City spokesman Maisel said he did not know how many of Williams’ relatives were currently employed by the city. He confirmed that Dockens remained a public works employee but did not know his title.

Shortly after Spriggs was fired, AFSCME District Council 90 President Darrin Spann told PennLive that the union had clashed with Spriggs from his early days and dated back to his days as director of the Susquehanna Township. Spriggs served as township manager from 2017 to 2021.

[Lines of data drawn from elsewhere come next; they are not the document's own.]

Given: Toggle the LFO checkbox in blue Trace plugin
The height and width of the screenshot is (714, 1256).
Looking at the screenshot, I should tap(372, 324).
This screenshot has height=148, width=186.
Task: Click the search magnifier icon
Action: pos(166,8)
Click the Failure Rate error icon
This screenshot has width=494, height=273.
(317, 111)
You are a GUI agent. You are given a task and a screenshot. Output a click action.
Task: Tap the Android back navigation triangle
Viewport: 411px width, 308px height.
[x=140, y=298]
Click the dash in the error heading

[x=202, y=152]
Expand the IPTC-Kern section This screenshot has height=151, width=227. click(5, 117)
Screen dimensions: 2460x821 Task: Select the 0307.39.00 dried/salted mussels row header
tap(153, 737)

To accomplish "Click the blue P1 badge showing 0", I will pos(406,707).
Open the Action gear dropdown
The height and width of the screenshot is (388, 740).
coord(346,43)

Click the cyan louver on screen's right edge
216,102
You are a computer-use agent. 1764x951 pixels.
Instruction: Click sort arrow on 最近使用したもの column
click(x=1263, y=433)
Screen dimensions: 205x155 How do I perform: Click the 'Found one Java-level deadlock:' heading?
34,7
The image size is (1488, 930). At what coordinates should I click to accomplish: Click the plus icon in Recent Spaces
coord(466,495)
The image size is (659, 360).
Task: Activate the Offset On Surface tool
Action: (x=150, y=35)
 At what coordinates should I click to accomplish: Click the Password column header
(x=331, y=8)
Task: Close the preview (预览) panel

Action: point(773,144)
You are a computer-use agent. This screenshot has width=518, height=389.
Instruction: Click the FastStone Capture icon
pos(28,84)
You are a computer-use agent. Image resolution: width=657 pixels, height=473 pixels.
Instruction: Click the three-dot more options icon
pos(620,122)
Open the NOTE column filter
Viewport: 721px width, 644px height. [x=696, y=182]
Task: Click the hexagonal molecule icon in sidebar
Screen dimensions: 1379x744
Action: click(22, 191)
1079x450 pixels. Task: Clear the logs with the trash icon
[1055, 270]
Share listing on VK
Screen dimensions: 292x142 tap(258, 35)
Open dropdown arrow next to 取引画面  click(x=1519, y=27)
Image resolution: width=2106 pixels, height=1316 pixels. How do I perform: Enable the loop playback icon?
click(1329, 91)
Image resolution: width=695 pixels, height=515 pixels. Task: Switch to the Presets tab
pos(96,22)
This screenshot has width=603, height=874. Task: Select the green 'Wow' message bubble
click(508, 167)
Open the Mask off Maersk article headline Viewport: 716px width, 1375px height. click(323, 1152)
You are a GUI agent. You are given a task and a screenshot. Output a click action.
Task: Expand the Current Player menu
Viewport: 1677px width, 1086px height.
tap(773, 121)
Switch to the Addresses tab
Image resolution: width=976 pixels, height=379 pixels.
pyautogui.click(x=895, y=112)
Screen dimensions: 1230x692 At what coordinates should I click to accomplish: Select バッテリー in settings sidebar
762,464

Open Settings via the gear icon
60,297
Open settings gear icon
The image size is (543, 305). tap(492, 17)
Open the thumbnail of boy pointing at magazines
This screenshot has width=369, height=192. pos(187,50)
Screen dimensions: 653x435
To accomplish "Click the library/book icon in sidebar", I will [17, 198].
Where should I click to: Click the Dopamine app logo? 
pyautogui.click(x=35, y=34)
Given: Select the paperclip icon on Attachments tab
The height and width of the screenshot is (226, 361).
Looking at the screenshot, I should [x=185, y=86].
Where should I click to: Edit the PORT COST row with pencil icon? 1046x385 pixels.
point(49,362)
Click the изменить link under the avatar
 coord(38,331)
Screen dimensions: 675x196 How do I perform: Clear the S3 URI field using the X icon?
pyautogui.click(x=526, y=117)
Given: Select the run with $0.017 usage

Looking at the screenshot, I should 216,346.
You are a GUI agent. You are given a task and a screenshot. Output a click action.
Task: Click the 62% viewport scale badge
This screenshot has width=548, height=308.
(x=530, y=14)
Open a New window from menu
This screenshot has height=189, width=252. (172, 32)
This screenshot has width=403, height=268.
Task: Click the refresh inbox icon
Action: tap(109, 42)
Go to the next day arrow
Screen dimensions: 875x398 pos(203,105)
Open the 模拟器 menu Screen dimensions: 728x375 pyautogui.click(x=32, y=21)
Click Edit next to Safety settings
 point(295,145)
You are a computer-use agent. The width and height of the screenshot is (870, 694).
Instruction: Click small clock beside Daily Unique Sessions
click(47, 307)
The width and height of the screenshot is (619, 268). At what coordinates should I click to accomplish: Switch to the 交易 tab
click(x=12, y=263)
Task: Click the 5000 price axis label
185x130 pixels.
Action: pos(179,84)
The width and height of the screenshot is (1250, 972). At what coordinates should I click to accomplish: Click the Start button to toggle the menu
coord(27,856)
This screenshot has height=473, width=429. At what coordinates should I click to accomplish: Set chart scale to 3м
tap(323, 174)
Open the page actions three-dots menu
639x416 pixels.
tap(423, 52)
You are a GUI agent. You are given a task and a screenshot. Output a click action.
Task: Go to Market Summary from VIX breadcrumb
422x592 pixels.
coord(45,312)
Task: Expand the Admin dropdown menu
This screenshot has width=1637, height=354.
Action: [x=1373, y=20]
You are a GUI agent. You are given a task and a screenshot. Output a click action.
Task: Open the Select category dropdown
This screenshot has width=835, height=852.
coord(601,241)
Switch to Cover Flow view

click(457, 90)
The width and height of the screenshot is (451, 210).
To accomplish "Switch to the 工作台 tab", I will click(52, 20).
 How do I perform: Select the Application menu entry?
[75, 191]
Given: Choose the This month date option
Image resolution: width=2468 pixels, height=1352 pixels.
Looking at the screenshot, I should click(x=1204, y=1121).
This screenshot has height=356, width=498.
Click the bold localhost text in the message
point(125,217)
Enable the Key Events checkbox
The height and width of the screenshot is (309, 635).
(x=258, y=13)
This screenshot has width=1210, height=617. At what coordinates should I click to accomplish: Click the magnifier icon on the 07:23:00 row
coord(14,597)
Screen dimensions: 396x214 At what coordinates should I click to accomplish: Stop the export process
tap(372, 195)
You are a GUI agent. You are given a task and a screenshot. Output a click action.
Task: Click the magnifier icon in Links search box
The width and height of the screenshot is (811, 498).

Spann gave an example of a Spriggs shot, which was eventually reversed, of a driver taking a nap during a break between routes. Spriggs called it insubordination when the worker – who had already made his morning commute with the rubbish – went home to take a nap before going on a recycling run in York.

“He was punitive to our people for no reason,” Spann said, adding that he believed there were more grievances filed during Spriggs’ short tenure than his predecessor.

The lawsuit seeks all wages and benefits Spriggs allegedly received, including interest, raises, bonuses, insurance benefits, training promotions, lost pension benefits and seniority. The lawsuit also seeks compensatory damages for “pain, suffering and humiliation,” as well as punitive damages and attorneys’ fees and expenses.

Spriggs was hired on a salary of $120,000 a year, which had risen to $130,000 by the time he was fired.

Editor Charles Thompson contributed to this report.